Stored items:
■ ■ ■ ■ ■ ■ ■

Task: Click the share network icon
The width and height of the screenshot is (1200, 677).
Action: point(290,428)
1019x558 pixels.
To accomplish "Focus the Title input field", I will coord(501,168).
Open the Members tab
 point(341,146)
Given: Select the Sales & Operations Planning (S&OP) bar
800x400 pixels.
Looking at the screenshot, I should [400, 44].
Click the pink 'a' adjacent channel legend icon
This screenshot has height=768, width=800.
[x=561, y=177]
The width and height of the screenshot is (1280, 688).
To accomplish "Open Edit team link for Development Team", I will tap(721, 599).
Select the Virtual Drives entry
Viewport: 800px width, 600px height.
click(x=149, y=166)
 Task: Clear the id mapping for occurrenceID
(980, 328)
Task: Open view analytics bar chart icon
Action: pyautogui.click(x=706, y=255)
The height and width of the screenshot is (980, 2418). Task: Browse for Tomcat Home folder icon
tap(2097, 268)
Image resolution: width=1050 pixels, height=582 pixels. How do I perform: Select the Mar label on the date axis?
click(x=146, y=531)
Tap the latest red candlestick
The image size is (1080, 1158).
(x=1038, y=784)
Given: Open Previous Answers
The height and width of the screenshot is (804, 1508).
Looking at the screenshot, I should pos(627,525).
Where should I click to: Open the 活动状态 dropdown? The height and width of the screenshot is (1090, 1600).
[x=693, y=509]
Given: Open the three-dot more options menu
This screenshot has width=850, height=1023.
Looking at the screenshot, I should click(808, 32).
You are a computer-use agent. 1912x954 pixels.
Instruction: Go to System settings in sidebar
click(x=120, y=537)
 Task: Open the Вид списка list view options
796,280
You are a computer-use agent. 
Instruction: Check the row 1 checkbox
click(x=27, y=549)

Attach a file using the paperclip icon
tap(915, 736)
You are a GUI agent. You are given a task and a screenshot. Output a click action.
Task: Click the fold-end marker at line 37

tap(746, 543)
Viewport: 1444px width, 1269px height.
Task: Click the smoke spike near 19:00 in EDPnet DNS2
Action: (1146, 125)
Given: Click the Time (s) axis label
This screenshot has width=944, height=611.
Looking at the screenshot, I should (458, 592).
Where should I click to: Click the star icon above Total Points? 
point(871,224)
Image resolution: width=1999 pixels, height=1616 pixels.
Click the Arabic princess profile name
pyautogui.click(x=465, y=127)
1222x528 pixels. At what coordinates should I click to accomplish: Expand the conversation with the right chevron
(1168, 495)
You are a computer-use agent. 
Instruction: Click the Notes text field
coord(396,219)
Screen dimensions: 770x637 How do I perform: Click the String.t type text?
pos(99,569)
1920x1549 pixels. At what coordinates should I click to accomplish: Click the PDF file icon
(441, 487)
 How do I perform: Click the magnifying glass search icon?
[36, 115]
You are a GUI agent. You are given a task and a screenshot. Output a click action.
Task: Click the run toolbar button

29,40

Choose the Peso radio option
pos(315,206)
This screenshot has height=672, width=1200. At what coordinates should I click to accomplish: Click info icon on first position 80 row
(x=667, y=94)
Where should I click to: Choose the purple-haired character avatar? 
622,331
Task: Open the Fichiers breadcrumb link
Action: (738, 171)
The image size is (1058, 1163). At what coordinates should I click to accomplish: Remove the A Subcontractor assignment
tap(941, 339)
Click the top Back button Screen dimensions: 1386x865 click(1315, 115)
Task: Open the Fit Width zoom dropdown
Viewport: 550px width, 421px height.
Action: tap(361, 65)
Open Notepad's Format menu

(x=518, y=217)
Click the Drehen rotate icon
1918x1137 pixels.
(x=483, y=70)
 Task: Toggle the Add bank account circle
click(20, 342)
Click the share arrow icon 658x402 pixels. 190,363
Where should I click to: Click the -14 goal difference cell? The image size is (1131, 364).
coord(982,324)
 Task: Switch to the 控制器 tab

■ ■ ■ ■ ■ ■ ■

◆ REQUIREMENT: Reproduce the entries exactly. Every word has to stay the same.

◆ TASK OUTPUT:
Task: Click the share network icon
The width and height of the screenshot is (1200, 677).
Action: point(290,428)
1019x558 pixels.
To accomplish "Focus the Title input field", I will coord(501,168).
Open the Members tab
 point(341,146)
Given: Select the Sales & Operations Planning (S&OP) bar
800x400 pixels.
Looking at the screenshot, I should [400, 44].
Click the pink 'a' adjacent channel legend icon
This screenshot has height=768, width=800.
[x=561, y=177]
The width and height of the screenshot is (1280, 688).
To accomplish "Open Edit team link for Development Team", I will tap(721, 599).
Select the Virtual Drives entry
Viewport: 800px width, 600px height.
click(x=149, y=166)
 Task: Clear the id mapping for occurrenceID
(980, 328)
Task: Open view analytics bar chart icon
Action: pyautogui.click(x=706, y=255)
The height and width of the screenshot is (980, 2418). Task: Browse for Tomcat Home folder icon
tap(2097, 268)
Image resolution: width=1050 pixels, height=582 pixels. How do I perform: Select the Mar label on the date axis?
click(x=146, y=531)
Tap the latest red candlestick
The image size is (1080, 1158).
(x=1038, y=784)
Given: Open Previous Answers
The height and width of the screenshot is (804, 1508).
Looking at the screenshot, I should pos(627,525).
Where should I click to: Open the 活动状态 dropdown? The height and width of the screenshot is (1090, 1600).
[x=693, y=509]
Given: Open the three-dot more options menu
This screenshot has width=850, height=1023.
Looking at the screenshot, I should click(808, 32).
You are a computer-use agent. 1912x954 pixels.
Instruction: Go to System settings in sidebar
click(x=120, y=537)
 Task: Open the Вид списка list view options
796,280
You are a computer-use agent. 
Instruction: Check the row 1 checkbox
click(x=27, y=549)

Attach a file using the paperclip icon
tap(915, 736)
You are a GUI agent. You are given a task and a screenshot. Output a click action.
Task: Click the fold-end marker at line 37

tap(746, 543)
Viewport: 1444px width, 1269px height.
Task: Click the smoke spike near 19:00 in EDPnet DNS2
Action: (1146, 125)
Given: Click the Time (s) axis label
This screenshot has width=944, height=611.
Looking at the screenshot, I should (458, 592).
Where should I click to: Click the star icon above Total Points? 
point(871,224)
Image resolution: width=1999 pixels, height=1616 pixels.
Click the Arabic princess profile name
pyautogui.click(x=465, y=127)
1222x528 pixels. At what coordinates should I click to accomplish: Expand the conversation with the right chevron
(1168, 495)
You are a computer-use agent. 
Instruction: Click the Notes text field
coord(396,219)
Screen dimensions: 770x637 How do I perform: Click the String.t type text?
pos(99,569)
1920x1549 pixels. At what coordinates should I click to accomplish: Click the PDF file icon
(441, 487)
 How do I perform: Click the magnifying glass search icon?
[36, 115]
You are a GUI agent. You are given a task and a screenshot. Output a click action.
Task: Click the run toolbar button

29,40

Choose the Peso radio option
pos(315,206)
This screenshot has height=672, width=1200. At what coordinates should I click to accomplish: Click info icon on first position 80 row
(x=667, y=94)
Where should I click to: Choose the purple-haired character avatar? 
622,331
Task: Open the Fichiers breadcrumb link
Action: (738, 171)
The image size is (1058, 1163). At what coordinates should I click to accomplish: Remove the A Subcontractor assignment
tap(941, 339)
Click the top Back button Screen dimensions: 1386x865 click(1315, 115)
Task: Open the Fit Width zoom dropdown
Viewport: 550px width, 421px height.
Action: tap(361, 65)
Open Notepad's Format menu

(x=518, y=217)
Click the Drehen rotate icon
1918x1137 pixels.
(x=483, y=70)
 Task: Toggle the Add bank account circle
click(20, 342)
Click the share arrow icon 658x402 pixels. 190,363
Where should I click to: Click the -14 goal difference cell? The image size is (1131, 364).
coord(982,324)
 Task: Switch to the 控制器 tab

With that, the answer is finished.